En diálogo con Aire Libre FM, Garófalo recordó que desde 2021 el sector venía anticipando un escenario crítico, luego de que el decreto 727 dejara afuera de la prórroga de beneficios a las empresas textiles. Posteriormente, el decreto 594 estableció nuevas condiciones para la continuidad de las compañías, aunque, según sostuvo, nunca se reglamentó correctamente.

“El problema empezó en 2021 y se mantuvo con el cambio de gobierno. Hay una línea constante de querer sacar a las textiles de la isla”, afirmó.

El representante de CAFIN explicó que de las 11 empresas textiles que operaban en Tierra del Fuego, cinco quedaron fuera del régimen de beneficios industriales. Esto derivó en una fuerte reducción del empleo y una creciente incertidumbre sobre el futuro de la actividad.

Actualmente, indicó que el sector textil pasó de contar con alrededor de 900 trabajadores a tener apenas entre 240 y 250 empleados.

Garófalo señaló además que una de las mayores dificultades es la competencia con productos importados, principalmente provenientes de mercados asiáticos. Si bien sostuvo que la industria textil fueguina dedicada a tejidos todavía puede competir en calidad y precios, advirtió que las empresas confeccionistas enfrentan una situación mucho más complicada.

“Está entrando mucha mercadería del exterior y sospechamos que existe subfacturación, lo que permite eludir aranceles y llegar a precios imposibles de igualar para la producción fueguina”, expresó.

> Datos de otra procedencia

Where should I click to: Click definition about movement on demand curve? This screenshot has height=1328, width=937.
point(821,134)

En ese contexto, CAFIN propone avanzar en un esquema de reconversión flexible que permita a las industrias ampliar y complementar sus líneas de producción, utilizando la capacidad ociosa instalada en las plantas fabriles.

“Hoy muchas empresas trabajan con una capacidad ociosa muy importante. Si se habilitaran nuevos proyectos productivos, eso tendría efectos inmediatos sobre la recuperación del empleo”, remarcó.

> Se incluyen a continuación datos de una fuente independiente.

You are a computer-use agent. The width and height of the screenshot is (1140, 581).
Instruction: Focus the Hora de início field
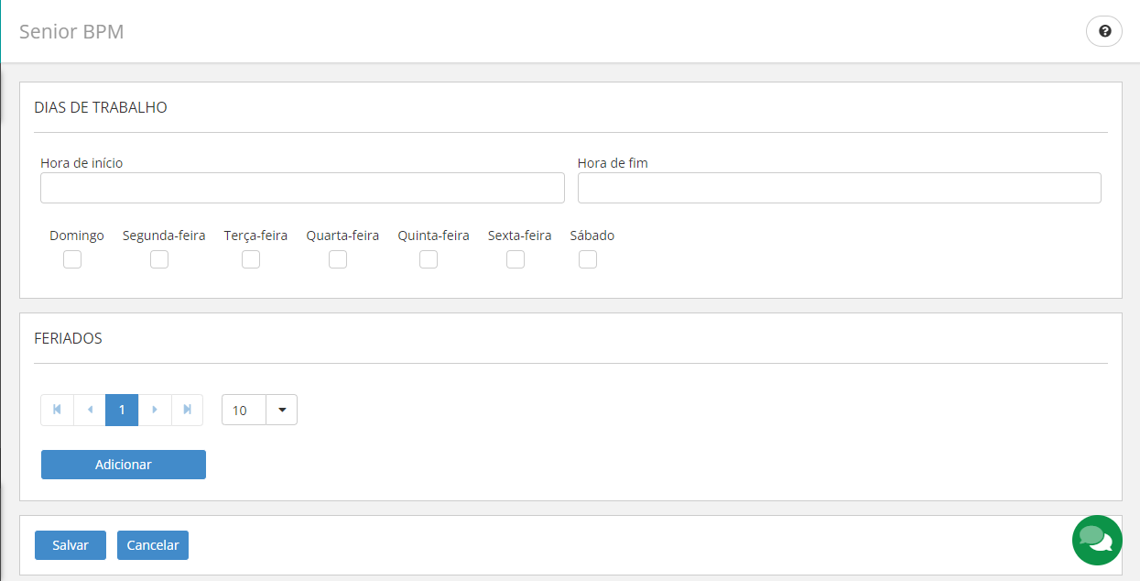[302, 188]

Garófalo sostuvo que el futuro del sector dependerá de la claridad que exista sobre el régimen industrial y de la posibilidad de diversificar la producción. “Si no se resuelve el problema de fondo, vamos a seguir teniendo dificultades”, advirtió.

Finalmente, aseguró que la crisis responde principalmente a decisiones del Gobierno Nacional, aunque aclaró que el conflicto con las textiles “viene de arrastre” desde la gestión anterior y que la apertura de importaciones hoy afecta a toda la industria textil argentina.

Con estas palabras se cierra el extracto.